All veterinarians who are interested in nutrition, not just specialists, are eligible for AAVN membership. Members in good standing are invited to attend the symposium and enjoy the other benefits of association with like-minded veterinarians.
For those veterinarians unable to attend major veterinary conferences, many ACVN diplomates also contribute to local and regional continuing education programs and webinars so as to provide nutrition education to those interested.
Also, ACVN sponsors “Timely Topics in Nutrition,” a quarterly review feature published in the AVMA journal. There, general practitioners can learn about important new developments in the field of veterinary nutrition, which in turn can help them convey this information to clients.
ACVN also worked with the American Animal Hospital Association to develop its “Nutritional Assessment Guidelines for Dogs and Cats.” It is intended to assist the general practitioner in assessing the nutritional status of the animal, evaluating the food and uncovering problems with feeding management. The publication is freely accessible on the main page of our website.

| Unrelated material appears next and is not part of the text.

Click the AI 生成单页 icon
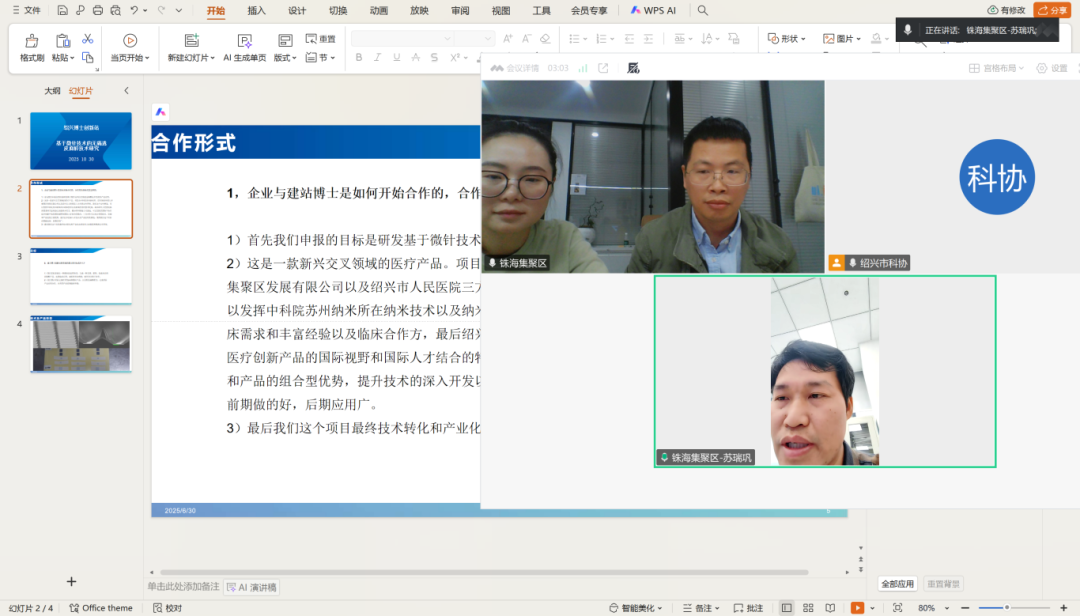The width and height of the screenshot is (1080, 616). [244, 41]

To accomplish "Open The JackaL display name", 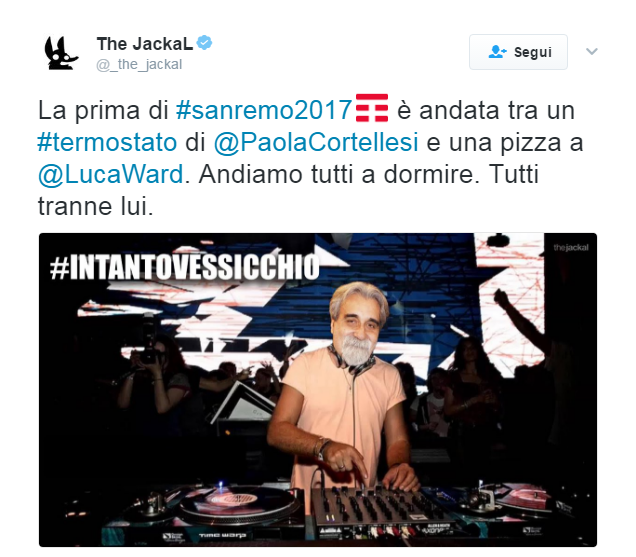I will 145,43.
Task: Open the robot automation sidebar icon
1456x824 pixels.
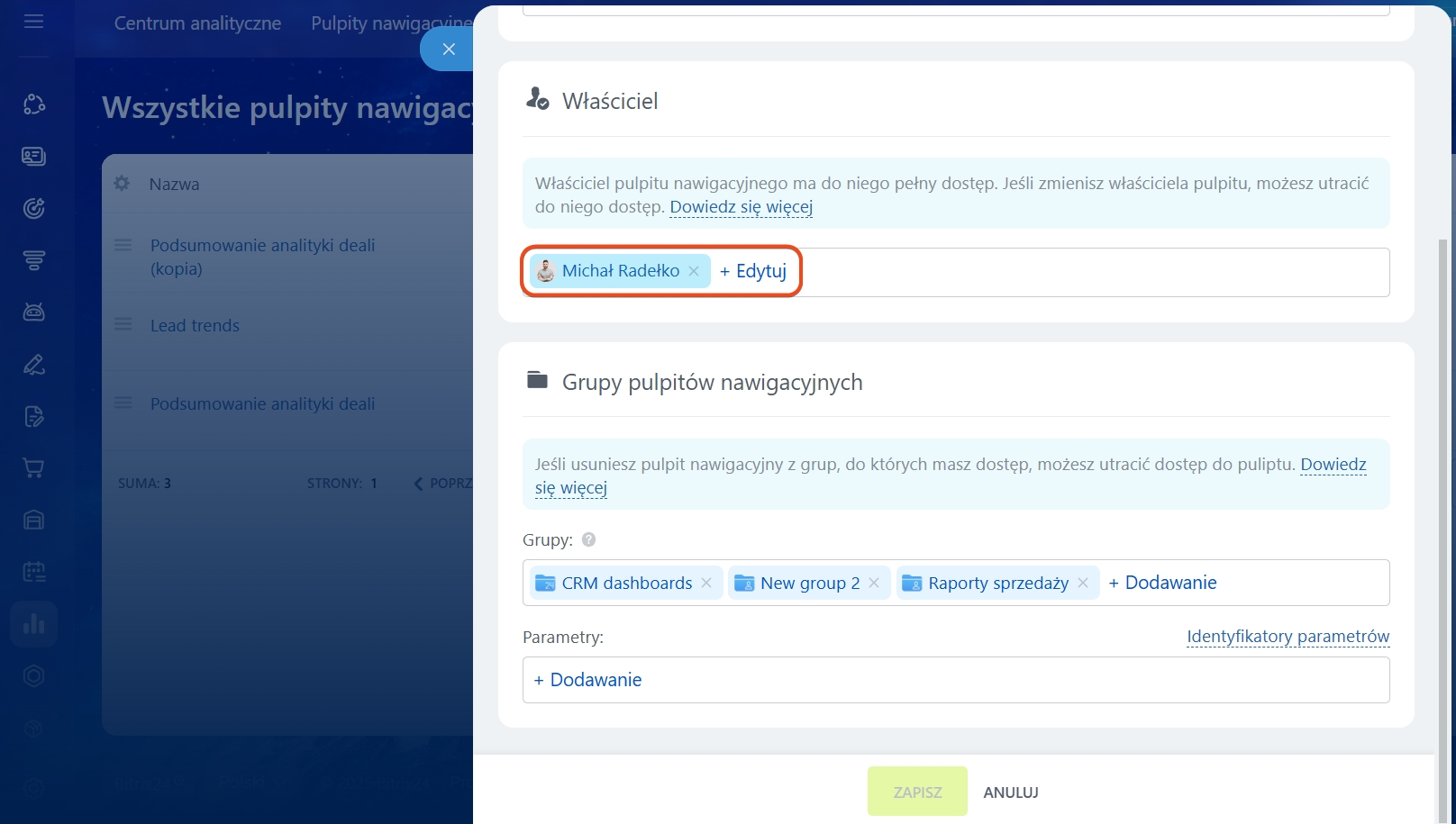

Similarly, we assisted in the development of the Global Nutrition Toolkit for the World Small Animal Veterinary Association, intended to provide practicing veterinarians from all over the world with practical aids in making nutritional assessments and recommendations.
Admittedly, ACVN encourages veterinarians and animal owners who are looking for help with veterinary nutrition questions to seek the services of our diplomates. This is the same as the American College of Veterinary Surgeons posting the page “Why seek a veterinary surgeon?” or the American College of Veterinary Dermatology stating “Your ACVD specialist can help you with many of your pet’s skin and ear problems” on their respective websites. After all, board certification is definitive and reliable evidence of expertise in that aspect of practice.
However, encouraging engagement of services from a specialist in veterinary nutrition is a far cry from “discouraging” other veterinarians from implementing sound nutrition services as a component of their practices, any more than suggesting that general practitioners give up performing ovariohysterectomies on their patients or referring all cases of suspected flea allergy to a board-certified veterinary dermatologist.
On the other hand, just like in a complicated orthopedic case or with a patient with dermatological signs unresponsive to standard treatments, in the best interest of the client many cases requiring intervention via veterinary nutrition modalities may be referred to a specialist in that area. We believe that the more the practitioner understands the importance of veterinary nutrition as a part of practice, the more likely that veterinarian will seek the services of or refer a client to a veterinary nutritionist when needed.
Thus, having the ACVN website available as a resource in finding a specialist in the field is only helpful to the practice of veterinary medicine at large. Numerous requests for nutrition consultations received on our website from both veterinarians and animal owners speak to the value of this approach.
Dr. Dzanis is secretary of the American College of Veterinary Nutrition.